Hierarchy depth profile

hierarchy_path is a JSON array of ancestor labels from root to concept. Its length is the concept's depth in the polyhierarchy.

duckdb -c "
  SELECT hierarchy,
         ROUND(AVG(json_array_length(hierarchy_path)), 1) AS avg_depth,
         MAX(json_array_length(hierarchy_path)) AS max_depth
  FROM 'snomed.parquet'
  WHERE active = true
  GROUP BY hierarchy
  ORDER BY avg_depth DESC"

JSON expansion

Concepts with the most synonyms

duckdb -c "
  SELECT id, preferred_term, json_array_length(synonyms) AS n_synonyms
  FROM 'snomed.parquet'
  WHERE active = true
  ORDER BY n_synonyms DESC
  LIMIT 10"

Concepts with the most parents (deepest polyhierarchy membership)

Each entry in parents is a direct IS-A parent.
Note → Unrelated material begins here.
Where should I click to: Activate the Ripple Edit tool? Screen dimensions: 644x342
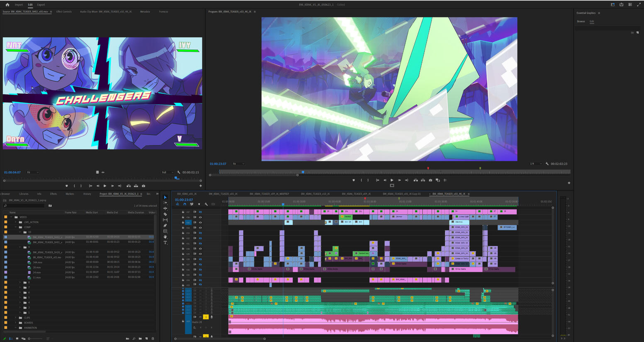pyautogui.click(x=165, y=208)
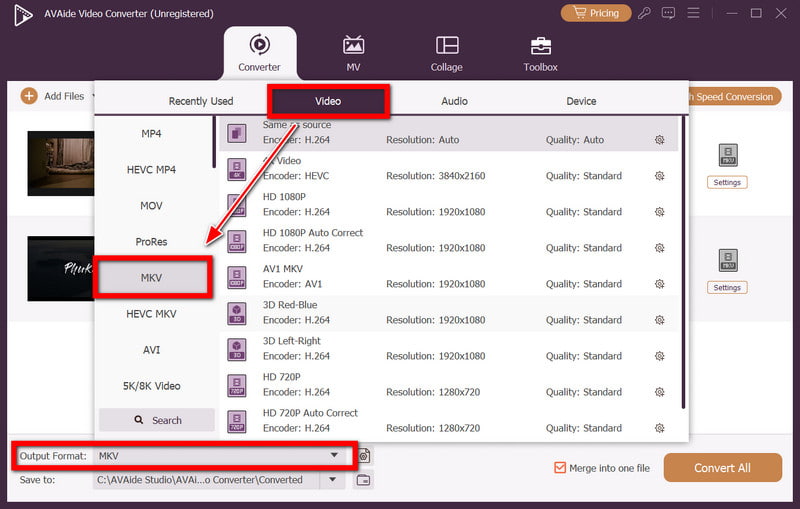The image size is (800, 509).
Task: Toggle the Merge into one file checkbox
Action: click(560, 468)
High parent counts indicate concepts that sit at the intersection of multiple classification axes.

duckdb -c "
  SELECT id, preferred_term, json_array_length(parents) AS parent_count
  FROM 'snomed.parquet'
  WHERE active = true
  ORDER BY parent_count DESC
  LIMIT 10"

Expand synonyms to one row each

from_json parses the JSON array string into a typed list; unnest explodes it into individual rows.

duckdb -c "
  SELECT id, preferred_term,
         unnest(from_json(synonyms, '[\"VARCHAR\"]')) AS synonym
  FROM 'snomed.parquet'
  WHERE active = true
    AND json_array_length(synonyms) > 0
    AND preferred_term ILIKE '%myocardial infarction%'
  ORDER BY id, synonym"

Window functions

Most common finding sites across Clinical findings, with share percentage

duckdb -c "
  WITH sites AS (
    SELECT
      json_extract_string(attributes, '$.finding_site[0].fsn') AS site,
      COUNT(*) AS n,
      ROUND(100.0 * COUNT(*) / SUM(COUNT(*)) OVER (), 2) AS pct
    FROM 'snomed.parquet'
    WHERE json_extract(attributes, '$.finding_site') IS NOT NULL
      AND active = true
    GROUP BY site
  )
  SELECT site, n, pct
  FROM sites
  ORDER BY n DESC
  LIMIT 15"

Top 2 most-synonymised concepts per hierarchy

QUALIFY filters rows after window functions are evaluated — equivalent to wrapping in a subquery and filtering on the ranked result, but more concise.

duckdb -c "
  SELECT id, preferred_term, hierarchy,
         json_array_length(synonyms) AS n_synonyms,
         RANK() OVER (
           PARTITION BY hierarchy
           ORDER BY json_array_length(synonyms) DESC
         ) AS rank_in_hierarchy
  FROM 'snomed.parquet'
  WHERE active = true
  QUALIFY rank_in_hierarchy <= 2
  ORDER BY hierarchy, rank_in_hierarchy"

Load into Python

import polars as pl
df = pl.read_parquet("snomed.parquet")
df.filter(pl.col("hierarchy") == "Clinical finding").head(10)
import pandas as pd
df = pd.read_parquet("snomed.parquet")
df[df.hierarchy == "Procedure"].preferred_term.head(20)

Tips

  • DuckDB reads Parquet files in-place with zero import overhead — just reference the file path directly in queries.
  • The Parquet file is ~250 MB for the full UK Monolith (vs ~1.2 GB NDJSON), owing to columnar compression.
  • Written in batches of 50,000 rows using Arrow for memory efficiency.
  • For analytics workloads, Parquet is faster than SQLite; for FTS and exact lookups, prefer sct sqlite.